> _Trecho fornecido_
Na UNE, começavam os primeiros protestos contra a política vigente e, para nos identificar, usávamos na blusa um pequeno emblema de fita verde e amarela preso por um alfinetinho. Daqui partiam todos os movimentos inovadores em qualquer área para o Brasil e, muitas vezes, para o mundo… Afinal, éramos a Capital Federal! E, de um momento para o outro, deixamos de ser! Deixamos de ser também a Guanabara!
Na ditadura, ceifadas as cabeças dos intelectuais e artistas dos bares de Ipanema, nos encolhemos temerosos. Perdemos a personalidade sem perceber, permitindo que viesse, do longínquo Sul, o populismo nos “desgovernar”. E ali ficamos boiando à deriva, entre as ondas do mar escurecido e opaco pelo lixo acumulado. Alguns foram inevitavelmente tragados pelas águas poluídas…
Humilhados, perdemos o nosso lugar, a nossa personalidade, a nossa beleza, a alegria e o carisma; envergonhados, nos drogamos em frente à TV, ou nos becos sombrios e malcheirosos, cedendo espaço à miséria e à violência durante décadas… Prisioneiros em nossas casas.

> _O que fazer_
• A. Transcreva do trecho fornecido a passagem que começa em "Na UNE, começavam" e vai até "também a Guanabara!", com ambas as expressões incluídas.
• B. No trecho fornecido, enumere tudo o que aparece como perdido na frase iniciada por "Humilhados, perdemos".

> _Dados em análise_
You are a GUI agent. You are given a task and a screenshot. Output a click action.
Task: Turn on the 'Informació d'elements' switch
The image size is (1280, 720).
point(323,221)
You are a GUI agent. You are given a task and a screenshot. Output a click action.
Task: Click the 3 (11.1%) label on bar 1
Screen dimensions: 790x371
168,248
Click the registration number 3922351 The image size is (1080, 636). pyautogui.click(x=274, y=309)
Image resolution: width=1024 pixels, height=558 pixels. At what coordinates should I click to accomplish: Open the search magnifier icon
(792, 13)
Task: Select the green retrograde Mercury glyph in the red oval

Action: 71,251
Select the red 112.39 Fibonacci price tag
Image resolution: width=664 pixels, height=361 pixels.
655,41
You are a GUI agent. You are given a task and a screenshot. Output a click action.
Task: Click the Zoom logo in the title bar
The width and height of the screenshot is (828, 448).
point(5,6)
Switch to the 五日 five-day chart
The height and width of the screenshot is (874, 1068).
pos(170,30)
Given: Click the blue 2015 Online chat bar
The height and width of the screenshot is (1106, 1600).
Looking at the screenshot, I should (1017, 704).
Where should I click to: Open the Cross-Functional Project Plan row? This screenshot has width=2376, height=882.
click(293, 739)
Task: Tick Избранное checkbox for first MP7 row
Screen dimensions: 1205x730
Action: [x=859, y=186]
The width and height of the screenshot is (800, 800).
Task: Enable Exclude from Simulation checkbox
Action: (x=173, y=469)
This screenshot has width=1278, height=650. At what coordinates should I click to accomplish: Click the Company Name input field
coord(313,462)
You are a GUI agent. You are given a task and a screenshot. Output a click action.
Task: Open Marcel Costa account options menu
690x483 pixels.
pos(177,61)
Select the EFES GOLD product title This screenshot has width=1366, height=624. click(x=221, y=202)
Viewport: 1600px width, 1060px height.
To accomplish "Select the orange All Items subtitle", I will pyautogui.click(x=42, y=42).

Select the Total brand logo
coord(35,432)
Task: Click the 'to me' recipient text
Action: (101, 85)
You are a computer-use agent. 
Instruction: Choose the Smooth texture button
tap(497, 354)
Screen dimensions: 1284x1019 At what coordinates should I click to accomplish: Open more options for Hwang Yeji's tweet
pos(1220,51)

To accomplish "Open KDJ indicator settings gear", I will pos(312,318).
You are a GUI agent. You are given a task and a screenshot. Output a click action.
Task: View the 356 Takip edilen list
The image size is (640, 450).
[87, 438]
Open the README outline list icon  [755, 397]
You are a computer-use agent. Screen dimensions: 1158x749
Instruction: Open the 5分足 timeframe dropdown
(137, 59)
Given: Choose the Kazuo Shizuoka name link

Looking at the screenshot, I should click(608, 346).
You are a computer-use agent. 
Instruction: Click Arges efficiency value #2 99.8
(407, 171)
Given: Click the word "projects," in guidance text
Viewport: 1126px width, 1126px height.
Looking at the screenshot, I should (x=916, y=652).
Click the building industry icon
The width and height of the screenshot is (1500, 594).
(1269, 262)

> _Respostas do exercício_
• A.
Na UNE, começavam os primeiros protestos contra a política vigente e, para nos identificar, usávamos na blusa um pequeno emblema de fita verde e amarela preso por um alfinetinho. Daqui partiam todos os movimentos inovadores em qualquer área para o Brasil e, muitas vezes, para o mundo… Afinal, éramos a Capital Federal! E, de um momento para o outro, deixamos de ser! Deixamos de ser também a Guanabara!

• B. o nosso lugar; a nossa personalidade; a nossa beleza; a alegria; o carisma